PTO use

Nurses General Nursing

Published

Hi all,

New to this forum and I wanted to get a general consensus. I worked at a busy city hospital for the last two years and now I work at a smaller, community hospital. My new workplace dictates that we are only allowed to request off up to 4 weekends a year (and we work every other weekend). I think this is a little restrictive. Does your workplace have policies about how and when to use pto?

Specializes in HIV.

Wow, your workplaces suck - it's amazing you let them do that to you. If I have PTO I'm taking off whatever day I want to for vacation. Haha. Find someone. Bye.

It does not matter how other facilities restrict weekend time off. It is your facility's policy. You will not be able to change that.

Even a trade counts against your four weekends off. I'm just wondering what the industry "norm" is. Thanks for your input.

This is how I feel. I came from a facility where no one dictated how my pto was used as long as there was coverage available.

I think the hospital I work for has a pretty fair way of doing it. For full time employees, you have to sign up for 6 weekend shifts (meaning a Saturday or Sunday shift) per 6 week schedule. Part time employees have to sign up for 3. You sign up for the days you wish to work, first come first served, and they black out once the RN/CNA staffing limits have been met. So you could ostensibly work Saturday and Sunday three weekends in a row, then take the next 3 for vacation or request them off or simply not schedule yourself on those days. Of course, they also give you a nice shift differential to account for having to work weekends as well.

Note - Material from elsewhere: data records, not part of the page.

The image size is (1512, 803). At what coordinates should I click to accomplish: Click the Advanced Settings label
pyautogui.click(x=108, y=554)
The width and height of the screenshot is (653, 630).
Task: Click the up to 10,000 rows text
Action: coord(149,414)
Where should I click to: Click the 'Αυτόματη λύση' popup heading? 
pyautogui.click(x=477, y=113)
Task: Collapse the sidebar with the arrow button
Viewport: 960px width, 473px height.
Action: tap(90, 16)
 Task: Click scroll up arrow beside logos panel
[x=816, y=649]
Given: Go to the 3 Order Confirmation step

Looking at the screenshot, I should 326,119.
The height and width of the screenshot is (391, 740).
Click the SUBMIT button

We can only request 1 weekend/year. But we don't have a ton of other restrictions on PTO use

Specializes in M/S, Pulmonary, Travel, Homecare, Psych..

My hospital requires rotating weekends but outside of that, no restrictions. The policies don't limit weekends off per se. The policies here focus more on whose responsibility it is to find coverage if you want a weekend day off that is yours to work.

So, if it's your weekend to work and you want it off, having PTO/vacation time is of no use. You must find someone willing to cover the shift. This of course is assuming we're not talking about the vacation time you sign up to use at the start of the year.

The jest of the policies is: If you didn't request the time off as your "vacation time" at the start of the year and it's your weekend, you either find coverage or work it. But, there are no limits on how many weekends you take, provided you have someone covering.

In theory, you could work no weekends, if you had someone willing to cover all the time lol

The second part of the policies on all this goes into what happens to those who habitually call off on weekends. That's when they get rough.

Even a trade counts against your four weekends off. I'm just wondering what the industry "norm" is. Thanks for your input.

Well, that's just plain wrong. If you trade, you are still fulfilling your weekend requirement. I would have a little chat with the state labor relations board about THAT.

I wish we self scheduled! At my last facility we did that and it worked out quite well :)

Specializes in Emergency, Telemetry, Transplant.

I have worked under a couple different "systems":

1. You work every other weekend. There may be some "random" weekend shifts off here and there, but if you want to guarantee your weekend off, you must trade the weekend with someone on the opposite weekends.

2. The above, but with one "choice" weekend a year--in other words, you take your weekend off once per year--that way you could make a week-long vacation with the weekends off on both end.

3. I worked on a unit with a very popular weekend program, so most non weekend staff got to get most weekends off. I don't remember if we had a weekend rotation, but, since unit staffing always came first, you could end up on a random weekend day here and there. Since "regular" staff got most weekends off, most did not mind a weekend shift here and there, and we never had a problem.

Having your trades count against your weekend requests seems pretty silly--why should it matter if you get your weekend covered?

Specializes in Med-Surg, NICU.

My place of employment doesn't grant PTO on the weekends. You have to switch weekends with someone if your vacation falls on your weekend.

I only work every third, though.

I wish our hospital had a "weekend program." I know a lot of people would love this. It doesn't seem to be a popular option in my neck of the woods. Thanks for your input!